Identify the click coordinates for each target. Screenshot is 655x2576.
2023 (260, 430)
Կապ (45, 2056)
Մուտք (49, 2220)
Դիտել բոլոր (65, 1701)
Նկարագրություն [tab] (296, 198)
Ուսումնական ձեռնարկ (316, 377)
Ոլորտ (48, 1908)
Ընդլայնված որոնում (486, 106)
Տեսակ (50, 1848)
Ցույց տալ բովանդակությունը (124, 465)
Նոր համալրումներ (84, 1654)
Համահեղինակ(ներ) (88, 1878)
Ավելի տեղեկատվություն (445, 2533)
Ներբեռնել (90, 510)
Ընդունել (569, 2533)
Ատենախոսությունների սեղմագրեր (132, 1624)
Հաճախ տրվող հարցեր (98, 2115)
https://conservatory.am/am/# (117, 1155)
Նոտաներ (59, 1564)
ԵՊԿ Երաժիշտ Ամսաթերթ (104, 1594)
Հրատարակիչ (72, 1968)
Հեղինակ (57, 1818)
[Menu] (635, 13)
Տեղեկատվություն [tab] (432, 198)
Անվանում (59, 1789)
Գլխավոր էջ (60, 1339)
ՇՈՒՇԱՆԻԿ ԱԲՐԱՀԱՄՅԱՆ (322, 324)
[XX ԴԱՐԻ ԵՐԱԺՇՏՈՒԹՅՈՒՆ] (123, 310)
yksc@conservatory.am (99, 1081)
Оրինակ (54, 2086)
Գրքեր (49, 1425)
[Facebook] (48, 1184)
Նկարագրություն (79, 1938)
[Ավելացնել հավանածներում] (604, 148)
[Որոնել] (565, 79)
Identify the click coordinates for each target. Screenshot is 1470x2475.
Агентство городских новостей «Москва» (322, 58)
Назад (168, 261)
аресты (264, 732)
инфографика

### What needs to be done:
All the entries are to be set down exactly as they appear.

### Expected answer:
Identify the click coordinates for each target. Screenshot is 655x2576.
2023 (260, 430)
Կապ (45, 2056)
Մուտք (49, 2220)
Դիտել բոլոր (65, 1701)
Նկարագրություն [tab] (296, 198)
Ուսումնական ձեռնարկ (316, 377)
Ոլորտ (48, 1908)
Ընդլայնված որոնում (486, 106)
Տեսակ (50, 1848)
Ցույց տալ բովանդակությունը (124, 465)
Նոր համալրումներ (84, 1654)
Համահեղինակ(ներ) (88, 1878)
Ավելի տեղեկատվություն (445, 2533)
Ներբեռնել (90, 510)
Ընդունել (569, 2533)
Ատենախոսությունների սեղմագրեր (132, 1624)
Հաճախ տրվող հարցեր (98, 2115)
https://conservatory.am/am/# (117, 1155)
Նոտաներ (59, 1564)
ԵՊԿ Երաժիշտ Ամսաթերթ (104, 1594)
Հրատարակիչ (72, 1968)
Հեղինակ (57, 1818)
[Menu] (635, 13)
Տեղեկատվություն [tab] (432, 198)
Անվանում (59, 1789)
Գլխավոր էջ (60, 1339)
ՇՈՒՇԱՆԻԿ ԱԲՐԱՀԱՄՅԱՆ (322, 324)
[XX ԴԱՐԻ ԵՐԱԺՇՏՈՒԹՅՈՒՆ] (123, 310)
yksc@conservatory.am (99, 1081)
Оրինակ (54, 2086)
Գրքեր (49, 1425)
[Facebook] (48, 1184)
Նկարագրություն (79, 1938)
[Ավելացնել հավանածներում] (604, 148)
[Որոնել] (565, 79)
Identify the click coordinates for each target. Screenshot is 1470x2475.
Агентство городских новостей «Москва» (322, 58)
Назад (168, 261)
аресты (264, 732)
инфографика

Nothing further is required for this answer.